Israel said bracing for direct cruise missile or drone attack by Iran
Israel is readying for a direct cruise missile or drone strike by Tehran in response to recent attacks on Iranian regional proxies which have been attributed to the Jewish state, Army Radio reported Tuesday evening.
Unlike ballistic missiles, which usually fly through a high arc on the way to the target, cruise missiles and drones fly at low altitude, making them harder to detect.
The report cited anonymous “Israeli sources,” who said the IDF was already on high alert for the possibility and that the security cabinet will convene for an “unplanned” meeting next Tuesday against a backdrop of tensions with the Islamic Republic.
This would be the second time this month that the high-level security cabinet has convened. On October 6, its members gathered amid cryptic warnings by Israeli leaders of a growing security threat from Iran. That meeting lasted for nearly six hours.
During the meeting, ministers discussed a proposal, being pushed by Prime Minister Benjamin Netanyahu, for a NIS 1 billion ($290 million) project to boost Israel’s air defenses that would place particular focus on defending the country against cruise missile attacks.
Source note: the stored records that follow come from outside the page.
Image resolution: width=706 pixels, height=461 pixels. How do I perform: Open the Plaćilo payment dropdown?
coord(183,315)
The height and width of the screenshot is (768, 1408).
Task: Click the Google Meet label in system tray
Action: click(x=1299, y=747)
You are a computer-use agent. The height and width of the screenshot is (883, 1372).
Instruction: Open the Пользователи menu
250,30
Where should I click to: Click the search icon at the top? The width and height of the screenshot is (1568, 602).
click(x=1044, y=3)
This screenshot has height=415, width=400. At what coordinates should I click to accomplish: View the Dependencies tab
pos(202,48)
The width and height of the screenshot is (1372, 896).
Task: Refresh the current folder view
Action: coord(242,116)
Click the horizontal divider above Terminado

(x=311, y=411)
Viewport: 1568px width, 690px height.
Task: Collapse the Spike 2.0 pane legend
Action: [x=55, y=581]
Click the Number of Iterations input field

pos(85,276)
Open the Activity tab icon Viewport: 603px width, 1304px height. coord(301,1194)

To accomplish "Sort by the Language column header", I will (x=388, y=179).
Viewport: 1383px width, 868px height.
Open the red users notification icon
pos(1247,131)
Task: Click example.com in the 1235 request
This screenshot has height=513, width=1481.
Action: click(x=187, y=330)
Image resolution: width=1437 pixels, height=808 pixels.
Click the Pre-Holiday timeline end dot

Channel 12 at the time cited anonymous officials who believed Tehran may have publicized information about an allegedly foiled “Israel-Arab” plot to assassinate General Qassem Soleimani, the head of the elite Quds Force in Iran’s Islamic Revolutionary Guard Corps, as a pretense to attack Israel.
Both Netanyahu and President Reuven Rivlin have mentioned crucial security needs in recent days as they called for the formation of a broad unity government after the September 17 elections.
Iran appears to have been building up its drone activities and attacks in recent months — in August, Israeli fighter jets carried out airstrikes in Syria to thwart a planned attack on Israel by Iran-backed fighters using armed drones, the Israel Defense Forces said. The Israeli military said its strike targeted operatives from Iran’s Islamic Revolutionary Guard Corps’ Quds Force as well as Shiite militias who had been planning on sending “kamikaze” attack drones into Israel armed with explosives.
In September, a cruise missile and drone attack on Saudi Arabian oil facilities knocked out half the kingdom’s oil production. Although Yemen’s Iranian-backed Houthi rebels claimed responsibility, the US, Britain, France, Germany, and Saudi Arabia have blamed Iran of being behind the attack.
Channel 12 news reported that defense officials who have studied the weapons used in the attack on the Saudi facilities concluded that a similar assault by Iran on Israel, if it came, would likely be launched from western Iraq, where there is a strong presence of Iran-backed militias.
Iran regularly threatens Israel, viewing the country as a powerful enemy allied with the United States and Sunni countries in the region against Tehran and its nuclear ambitions.
Israel has also thwarted Iranian operations in neighboring Syria where its fighters and those of Iranian proxy Hezbollah have been fighting alongside forces loyal to Syrian President Bashar Assad since 2011.
Israel has vowed to prevent Iran’s regional proxy militias from obtaining advanced weapons to use against the Jewish state and has carried out hundreds of air strikes in Syria that it says were to prevent deliver of weapons and to stop Iranian military entrenchment in that country.
Late last month, Iraqi Prime Minister Adel Abdul Mahdi announced that investigations have determined the recent spate of airstrikes targeting powerful Iranian-backed militias in Iraq were carried out by Israel.
The Qatari-funded TV network also quoted him as saying that “many indicators show that no one wants war in the region except for Israel,” according to a translation by the Reuters news agency.
A spokesperson for the Israel Defense Forces declined to comment on the statements from the Iraqi premier, saying “these are reports from foreign media and we do not comment on them.”
Since July, there have been at least nine strikes both inside Iraq and across the border in Syria, targeting the Iran-backed militias, known collectively as the Popular Mobilization Forces, or PMF.
Leaders of the powerful Shiite paramilitary group have repeatedly blamed Israel and by extension its US ally, which maintains more than 5,000 troops in Iraq.
Israel has not confirmed its involvement in the attacks, though Netanyahu has hinted at the possibility that it has struck in Iraq.
Earlier this month, a senior Iranian lawmaker blamed Israel, the United States and Saudi Arabia for an alleged attack on an oil tanker off the Saudi coast and said he would take the complaint to the UN.
Tehran says the Iranian-flagged Sabiti tanker was hit by two separate explosions off the Red Sea port of Jeddah.
Hassan Beigi, a member of the Iranian parliament’s national security and foreign policy commission, claimed without evidence that the US, Israel and Saudi Arabia were alleging the Islamic State jihadist group or Afghanistan’s Taliban for an alleged attack on an oil tanker last week off the Saudi coast and said he would take the complaint to the UN.